Depois da crítica do secretário especial de Desestatização, Desinvestimento e Mercados do Ministério da Economia, Diogo Mac Cord, sobre a postura do governo do Rio Grande do Sul em relação à privatização da Trensurb, o secretário de Parcerias do Piratini, Leonardo Busatto, afirmou que a cautela gaúcha "é uma forma de proteger o Estado de ter de colocar dinheiro no serviço":
— Sobre esse assunto, temos uma expressão interna que é 'não se pode vender um Marea 2004 sem seguro'.
O Marea 2004 seria a Trensurb. O modelo da Fiat ganhou fama de carro que dava muitos problemas de manutenção mesmo antes de ter quase 20 anos, como sugere a brincadeira. Conforme Busatto, o déficit anual da Trensurb, antes da pandemia, estava ao redor de R$ 200 milhões. O secretário estadual não diverge do diagnóstico de Mac Cord. Diz que o governo gaúcho tem a preocupação de que a demanda do transporte intermunicipal sobre trilhos não volte aos níveis de 2019 no próximo ano. Essa é a projeção que baseia a modelagem de privatização da empresa.

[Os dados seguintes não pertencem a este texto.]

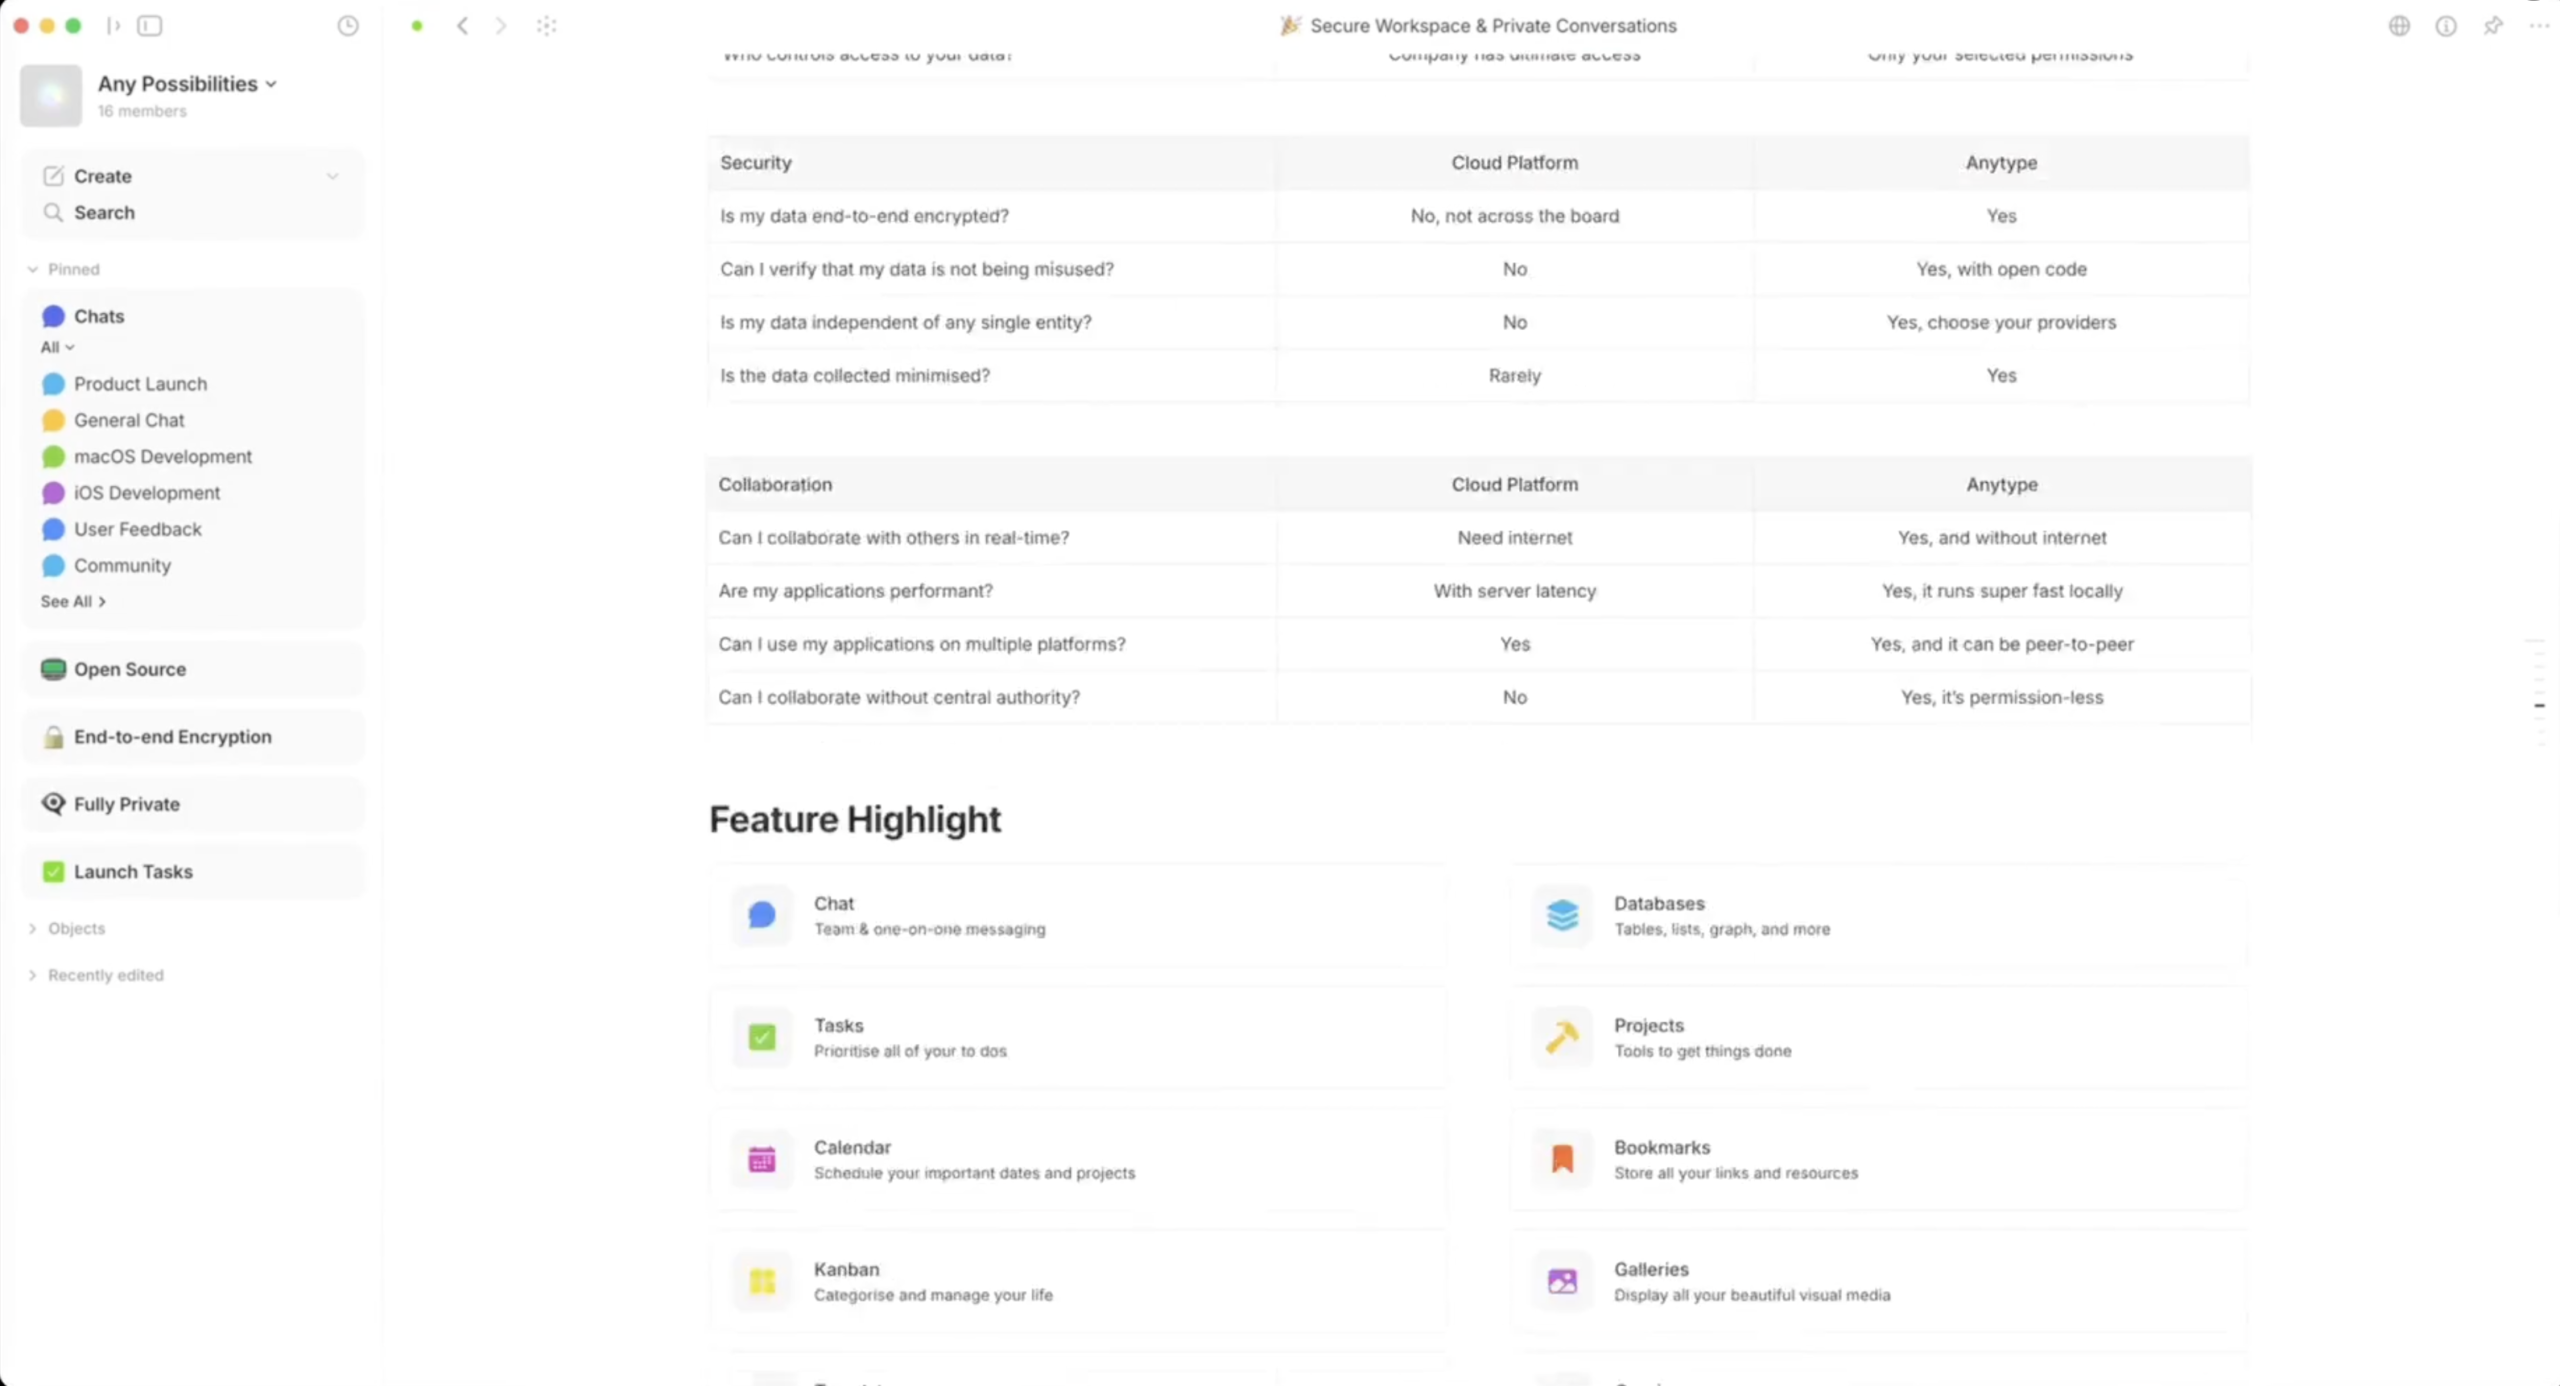Click the See All link
2560x1386 pixels.
pos(72,601)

— O governo federal quer se livrar de uma bomba. Essa discussão existe há mais de 30 anos. O Estado nunca assumiu porque o transporte público sobre trilhos é deficitário no mundo inteiro e ainda mais no Brasil. Na pandemia, a demanda caiu quase 4o%. Hoje, corresponde a cerca de 58% do que era antes. A visão histórica é de que o governo federal tem mais condições de subsidiar. O governo do Estado é absolutamente a favor de privatizar companhias estatais e não discute que o serviço é de competência estadual. Mas temos responsabilidade com o futuro das finanças do Rio Grande do Sul.
Um dos pontos que retardaram o processo, diz Busatto, foi a constituição de um fundo, com recursos da União, para que o Estado não tenha de bancar desequilíbrios contratuais com dinheiro "dos contribuintes gaúchos". O fundo, nesse caso, seria o seguro do Marea 2004. Do ponto de vista do contribuinte, faz pouca diferença se o recurso terá o carimbo federal ou estadual, porque saia do Tesouro que sair, a origem será a mesma, o seu bolso.
— Até um tempo atrás, o governo federal só se comprometia a aportar R$ 800 milhões para bancar investimentos necessários à operação e o déficit da empresa privada que assumir a Trensurb. Impusemos a condição de criar um fundo para garantir que, em caso de necessidade de aporte de recursos, não seja preciso tirar dinheiro do Tesouro do Estado. Aí criamos o fundo de R$ 200 milhões.
Busatto detalha que esses R$ 800 milhões são a base da modelagem da privatização da Trensurb. É o valor que o governo federal deve oferecer, em leilão, ao agente privado que se dispuser a assumir a empresa. Em uma espécie de lance ao contrário, o vencedor será aquele que oferecer maior desconto sobre essa quantia.
E se o déficit anual da Trensurb é exatamente esse, do que adianta um fundo para durar um ano? Busatto argumenta que há projeção de forte corte de custos com a operação privada, estimado pelos estudos do governo federal em 40%. Outra regra prevista na privatização é a de que, se a demanda ficar até 20% abaixo da referencial, a nova controladora deve assumir o risco.
— Mas se ficar acima, ou aumenta a tarifa, que já está alta, ou põe dinheiro do fundo.
Assim, se a partir de 2023 a demanda ficar 30% abaixo da prevista, o governo do Estado teria de bancar R$ 10 milhões, em números estimados. Em tese, o fundo poderia durar 10 anos.
— Ainda nos preocupamos sobre o que vai acontecer depois disso. E também com o risco de que possa não durar nem cinco anos, dependendo das circunstâncias — afirma Busatto.
Conforme o secretário, o processo está nas mãos dos órgão reguladores, o Tribunal de Contas do Estado (TCE) e a Agência Reguladora de Serviços Delegados do RS (Agergs). O TCE tem prazo para se manifestar até julho e a agência não tem prazo, mas há negociações para que se pronuncie em ritmo semelhante.
— Todos os que trabalham nesse projeto, embora haja cargos de indicação de agente político, mas não nos pautamos pela questão eleitoral. Mas com um debate sobre privatização de transporte público, com audiência pública no meio da campanha, não se sabe o que pode acontecer. Continuamos trabalhando para levar adiante, mas tem esse ponto de atenção — diz Busatto.